Please allow me a few questions before starting this post. Have you used a social network today, or have you purchased something over the Internet? Maybe you have used your credit card? It is highly probable that you have contributed to the billion daily Google searches, to the million Facebook updates or to the more than 10,000 credit card transactions that take place every second. All this creates an avatar of you with behavioural patterns and tendencies.
Today, the amount of information is still able to stress the capacities of computers, but an unstoppable race has begun which will change the rules of the game. Maybe the simplest way to understand the application of managing this colossal volume of data would be to mention an event featuring the Americana Target chain when it sent discount coupons for maternity and baby products to an adolescent. The girl’s father went to the chain to make a complaint but a few days later the truth came out: the girl was pregnant. How is it possible that this store was able to anticipate this and send coupons for products that this girl was going to need? It simply analysed her avatar… She had purchased vitamin supplements, perfume-free wipes and other types of products that led the shop’s software program to consider her a potential mother.

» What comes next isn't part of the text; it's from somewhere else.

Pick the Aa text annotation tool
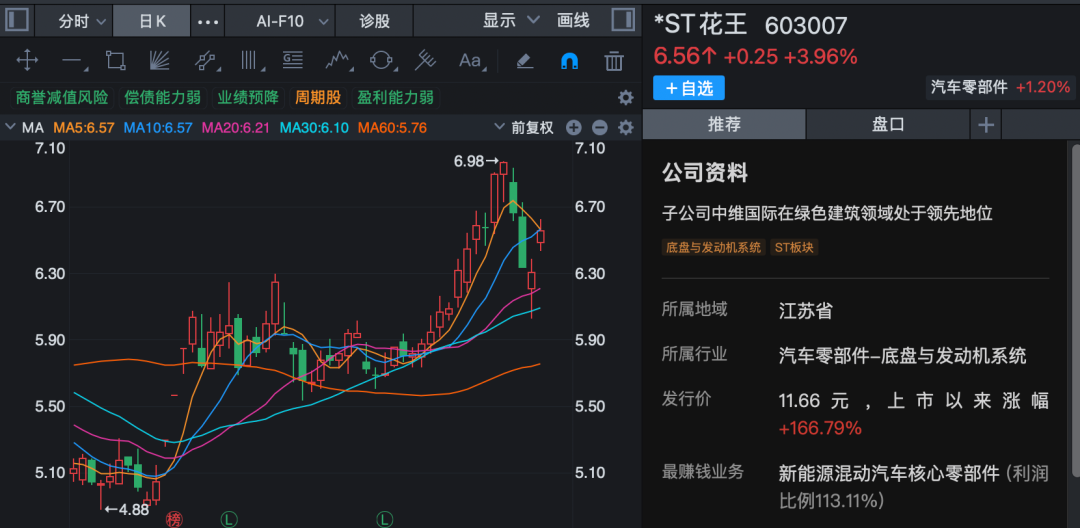This screenshot has height=528, width=1080. [x=470, y=60]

Our avatars grow over time, becoming increasingly complete, and we do our job of feeding them daily by using social networks or by purchasing a book on Amazon. In the United States, one in three newborn babies has an online presence since before birth (with their ultrasound pictures)… In a few years it will be very easy to know whether they play football on Sundays and that they might need a new pair of boots…
The question we now face is – what data should we explore?

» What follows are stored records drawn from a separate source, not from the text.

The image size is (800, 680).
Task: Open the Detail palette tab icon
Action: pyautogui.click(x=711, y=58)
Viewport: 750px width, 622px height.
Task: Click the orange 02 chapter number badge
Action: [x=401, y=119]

Let’s see a classification of the information provided to us by these avatars:
- Big Transaction Data: This includes invoice records, in telecommunications detailed records of calls (CDR), etc.

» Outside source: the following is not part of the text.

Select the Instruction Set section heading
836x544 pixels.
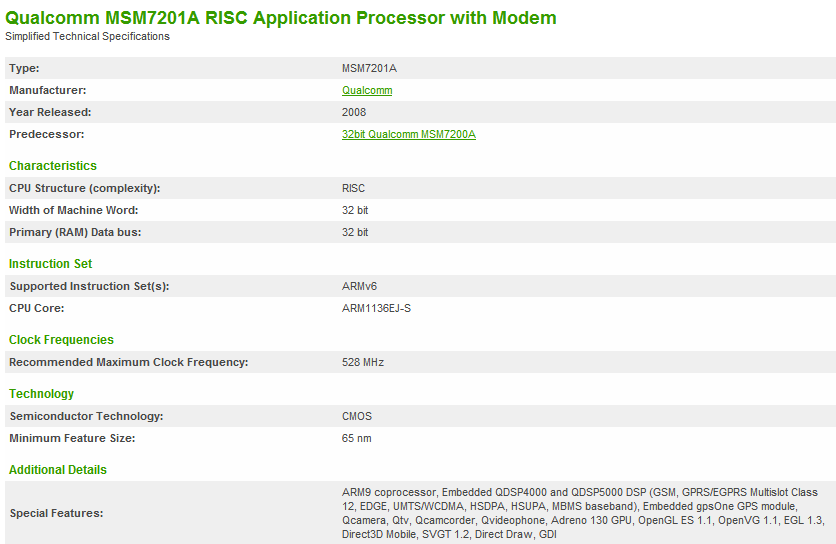(x=50, y=264)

- Web and Social Media: This includes information obtained from social networks such as Facebook, Twitter, LinkedIn, etc, blogs.
- Machine-to-Machine (M2M): M2M refers to technologies that enable connections between devices. M2M uses devices as sensors or gauges that capture a particular event (velocity, temperature, pressure, weather variables, chemical variables such as salinity, etc.).
- Biometrics: Biometric information such as fingerprints, retina scanning, facial recognition, genetics, etc.
- Human Generated: telephone calls, voice notes, email, electronic documents, medical records, etc.
We have already started to build the ecosystem of metaphysical resources necessary to analyse these large amounts of data, we have started the IKOR 4.0 project.
One last thought dear reader, both you and IKOR have just fed our respective avatars with this post.